In an effort to provide a large dataset of chest x-ray (CXR) images with high-quality labels for the research community, we have built the VinDr-CXR dataset from more than 100,000 raw images in DICOM format that were retrospectively collected from the Hospital 108 and the Hanoi Medical University Hospital, two of the largest hospitals in Vietnam. The published dataset consists of 18,000 postero-anterior (PA) view CXR scans that come with both the localization of critical findings and the classification of common thoracic diseases. These images were annotated by a group of 17 radiologists with at least 8 years of experience for the presence of 22 critical findings (local labels) and 6 diagnoses (global labels); each finding is localized with a bounding box. The local and global labels correspond to the “Findings” and “Impressions” sections, respectively, of a standard radiology report.

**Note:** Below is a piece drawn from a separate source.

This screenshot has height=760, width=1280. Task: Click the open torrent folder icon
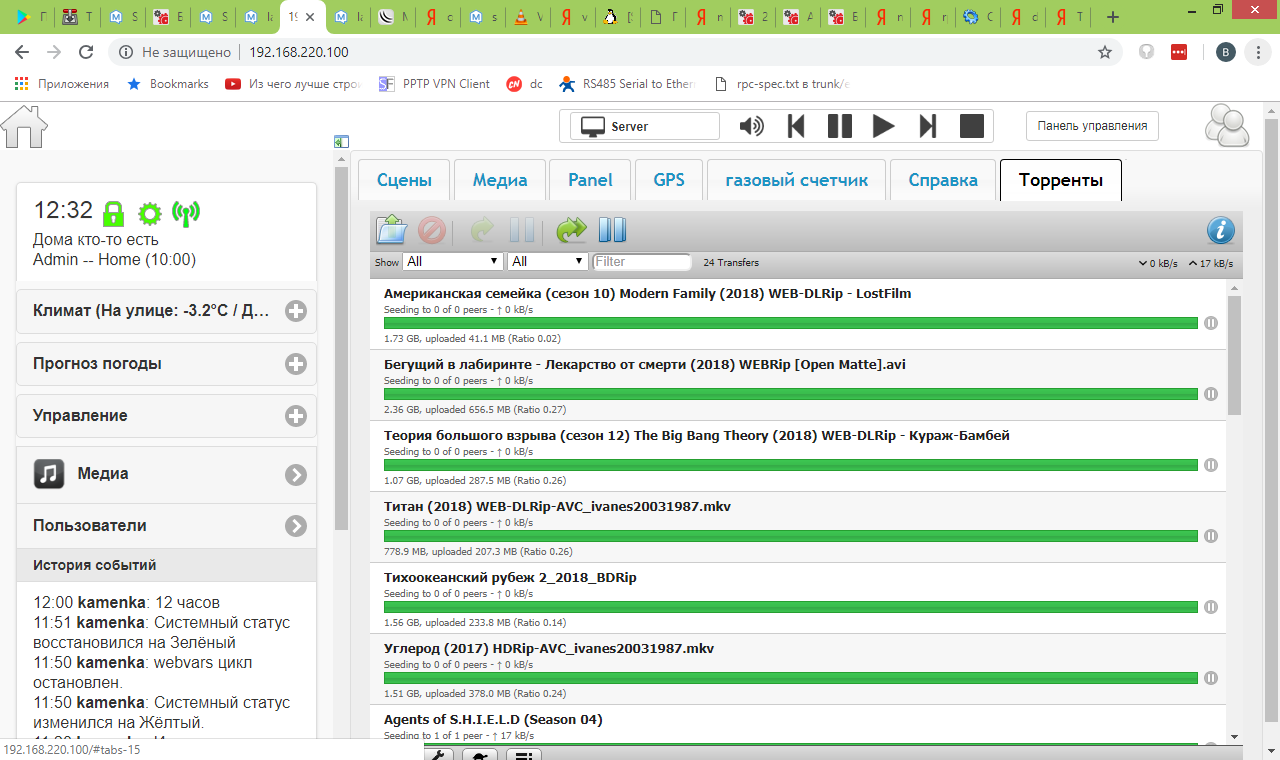pos(391,231)
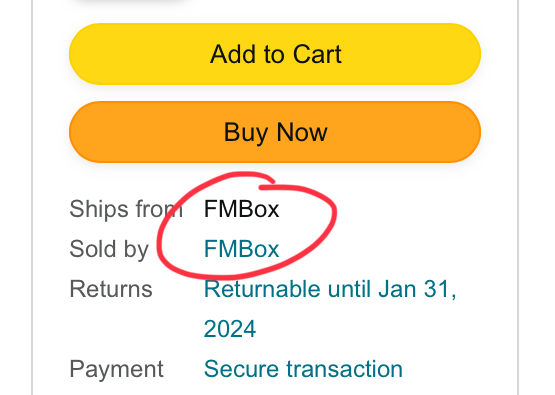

We divide the dataset into two parts: the training set of 15,000 scans and the test set of 3,000 scans. Each image in the training set was independently labeled by 3 radiologists, while the annotation of each image in the test set was even more carefully treated and obtained from the consensus of 5 radiologists. The labeling process was performed via our own web-based framework called VinDr Lab, which was built on top of a Picture Archiving and Communication System (PACS). A demonstration of this framework can be found here.
This dataset was used for the VinBigData Chest Xray Abnormalities Detection Competition hosted on the Kaggle.com platform.